Result: 30-60 seconds grep → 1-2 seconds SQL query with better results.
Second Wake-Up Call: Token Economics
The V2.0 workflow solved process problems but created a new one: cost. Those massive agent review files were burning tokens at an unsustainable rate.
I did another analysis and found the issues:
- Agent verbosity was unbounded - “Assess thoroughly” meant 1,300 lines instead of 50
- Reviews duplicated into work units - Embedding summaries bloated artifacts
- No review lifecycle - Old reviews accumulated forever
- Re-reviews were expensive - Minor scope adjustments triggered full re-analysis
The solution came in phases:
Phase 1: Constrain Agent Length
Updated every agent template with hard limits:
## Output Format Requirements
**CRITICAL: Keep response under 50 lines total**
Provide:
- **Alignment**: ALIGNED / MISALIGNED (2-3 sentences max)
- **Scope**: APPROPRIATE / TOO LARGE / TOO SMALL (2-3 sentences max)
- **Risk Level**: LOW / MEDIUM / HIGH (3-5 bullet points max)
- **Recommendation**: APPROVE / REVISE / REJECT (1 sentence)
DO NOT:
- Quote extensively from work unit (reference line numbers instead)

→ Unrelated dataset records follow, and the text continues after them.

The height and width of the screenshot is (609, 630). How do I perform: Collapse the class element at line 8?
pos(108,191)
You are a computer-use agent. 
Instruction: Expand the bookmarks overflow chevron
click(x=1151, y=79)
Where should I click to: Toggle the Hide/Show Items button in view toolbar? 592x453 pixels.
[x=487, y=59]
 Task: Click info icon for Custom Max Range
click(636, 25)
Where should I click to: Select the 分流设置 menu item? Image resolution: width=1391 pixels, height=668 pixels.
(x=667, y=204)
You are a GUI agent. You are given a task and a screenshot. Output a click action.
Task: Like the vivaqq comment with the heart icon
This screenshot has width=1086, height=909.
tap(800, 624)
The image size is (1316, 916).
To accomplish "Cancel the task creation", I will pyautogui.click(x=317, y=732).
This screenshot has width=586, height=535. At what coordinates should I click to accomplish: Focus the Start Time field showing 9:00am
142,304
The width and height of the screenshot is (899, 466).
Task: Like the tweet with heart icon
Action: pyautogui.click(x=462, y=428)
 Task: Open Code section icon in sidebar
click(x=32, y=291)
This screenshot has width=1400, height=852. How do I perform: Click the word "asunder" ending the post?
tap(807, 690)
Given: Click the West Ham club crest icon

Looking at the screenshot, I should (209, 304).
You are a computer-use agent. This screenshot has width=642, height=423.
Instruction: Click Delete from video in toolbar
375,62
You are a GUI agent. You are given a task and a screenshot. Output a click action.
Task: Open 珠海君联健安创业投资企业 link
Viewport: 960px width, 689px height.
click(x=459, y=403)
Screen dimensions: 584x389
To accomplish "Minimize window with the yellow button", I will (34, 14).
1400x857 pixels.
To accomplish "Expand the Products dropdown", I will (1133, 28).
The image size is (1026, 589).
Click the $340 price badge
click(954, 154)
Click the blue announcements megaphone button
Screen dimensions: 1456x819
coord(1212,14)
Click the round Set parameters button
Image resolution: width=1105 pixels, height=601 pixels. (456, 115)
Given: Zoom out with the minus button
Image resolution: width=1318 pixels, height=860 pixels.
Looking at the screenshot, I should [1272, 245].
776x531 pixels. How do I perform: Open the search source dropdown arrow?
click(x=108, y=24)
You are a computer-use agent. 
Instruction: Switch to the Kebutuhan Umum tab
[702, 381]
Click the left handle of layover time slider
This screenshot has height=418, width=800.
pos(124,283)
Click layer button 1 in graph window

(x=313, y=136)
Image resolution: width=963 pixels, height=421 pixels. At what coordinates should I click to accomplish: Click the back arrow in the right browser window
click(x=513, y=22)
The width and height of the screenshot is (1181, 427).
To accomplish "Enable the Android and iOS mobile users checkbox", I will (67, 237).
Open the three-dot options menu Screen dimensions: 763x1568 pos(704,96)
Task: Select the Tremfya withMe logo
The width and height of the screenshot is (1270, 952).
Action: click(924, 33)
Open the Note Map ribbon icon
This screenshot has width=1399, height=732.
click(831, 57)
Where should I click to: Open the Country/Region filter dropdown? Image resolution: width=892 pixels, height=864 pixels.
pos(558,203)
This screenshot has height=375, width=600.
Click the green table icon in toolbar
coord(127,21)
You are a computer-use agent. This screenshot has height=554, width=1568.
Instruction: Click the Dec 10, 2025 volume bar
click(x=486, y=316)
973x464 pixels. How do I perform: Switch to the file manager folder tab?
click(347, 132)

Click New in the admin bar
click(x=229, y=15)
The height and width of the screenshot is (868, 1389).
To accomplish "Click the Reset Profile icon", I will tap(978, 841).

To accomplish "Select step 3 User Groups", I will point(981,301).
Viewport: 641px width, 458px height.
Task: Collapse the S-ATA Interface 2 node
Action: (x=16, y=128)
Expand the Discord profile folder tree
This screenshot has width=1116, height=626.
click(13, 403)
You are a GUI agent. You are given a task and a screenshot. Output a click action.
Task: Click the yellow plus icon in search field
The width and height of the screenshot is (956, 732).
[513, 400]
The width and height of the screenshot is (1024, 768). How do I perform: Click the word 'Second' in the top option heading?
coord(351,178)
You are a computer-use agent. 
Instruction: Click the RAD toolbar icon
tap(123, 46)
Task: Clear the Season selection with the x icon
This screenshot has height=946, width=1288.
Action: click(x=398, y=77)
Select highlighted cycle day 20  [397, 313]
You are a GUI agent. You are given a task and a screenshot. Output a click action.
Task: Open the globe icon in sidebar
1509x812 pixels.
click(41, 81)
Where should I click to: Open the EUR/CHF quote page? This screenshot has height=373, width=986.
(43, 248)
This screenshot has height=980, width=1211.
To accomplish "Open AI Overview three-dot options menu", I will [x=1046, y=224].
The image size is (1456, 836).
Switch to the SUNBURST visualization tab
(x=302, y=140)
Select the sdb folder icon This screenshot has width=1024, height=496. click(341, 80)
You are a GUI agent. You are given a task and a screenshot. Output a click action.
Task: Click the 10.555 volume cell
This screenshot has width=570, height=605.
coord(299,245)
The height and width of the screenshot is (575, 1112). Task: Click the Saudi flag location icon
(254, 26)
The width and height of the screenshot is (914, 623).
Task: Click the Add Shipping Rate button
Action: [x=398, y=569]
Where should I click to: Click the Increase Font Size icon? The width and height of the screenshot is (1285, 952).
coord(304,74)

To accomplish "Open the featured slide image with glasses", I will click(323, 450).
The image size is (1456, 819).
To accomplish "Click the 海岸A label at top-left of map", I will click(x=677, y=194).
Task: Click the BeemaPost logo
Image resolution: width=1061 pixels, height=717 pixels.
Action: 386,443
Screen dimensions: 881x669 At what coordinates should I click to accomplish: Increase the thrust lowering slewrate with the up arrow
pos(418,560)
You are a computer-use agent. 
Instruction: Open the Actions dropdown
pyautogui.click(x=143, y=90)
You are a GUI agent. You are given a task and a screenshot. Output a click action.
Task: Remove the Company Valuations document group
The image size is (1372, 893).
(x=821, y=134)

- Reproduce code snippets (describe issues instead)
- Provide multi-paragraph analysis (use bullets)
Phase 2: Seven Specialized Agents
Instead of three generalist agents (Assessor, QA, Tattle-Tale), I created seven specialists:
- Vision Alignment - Right problem?
- Scope Control - Right size?
- Design Effectiveness - Right patterns?
- Code Simplicity - Simplest approach?
- Testing Strategy - Adequate tests?
- Validation - Testable criteria?
- Tattle-Tale - Critique all six reviews
Each agent gets 50 lines to focus on ONE concern. The Tattle-Tale gets 80 lines to review all six.
Math: 6 specialists × 50 lines + 1 critic × 80 lines = 380 lines total
Comparison: 380 lines vs 500-900 lines (58% reduction)
But here’s what I didn’t expect: Specialization improved coverage.
- Design effectiveness: 20% → 80-85% (+300%)
- Code simplicity: 10% → 80-85% (+700%)
- Vision/scope maintained: 60-70% → 80-85%
When an agent only has to think about ONE thing for 50 lines, it thinks deeper about that thing than when it tries to cover everything in 300 lines.
Result: Better reviews, lower cost.
Phase 3: Review Lifecycle Management
Added automatic archival:
# After work unit completion, move old reviews to archive
find .claude/agent-reviews -name "*.md" -mtime +7 \
-exec mv {} .claude/agent-reviews/completed/$(date +%Y-%m)/ \;
Result: 80% reduction in loaded context per session.
Third Wake-Up Call: Reviews Weren’t Changing Behavior
This was the most humbling realization. I’d built this elaborate review system. Git hooks enforced the reviews. Seven specialized agents provided deep analysis. Reviews were happening before implementation.
But then I actually read what the agents were finding:
Vision Agent: "CRITICAL - This work unit introduces tight coupling between the embedder and search modules that will require significant refactoring later."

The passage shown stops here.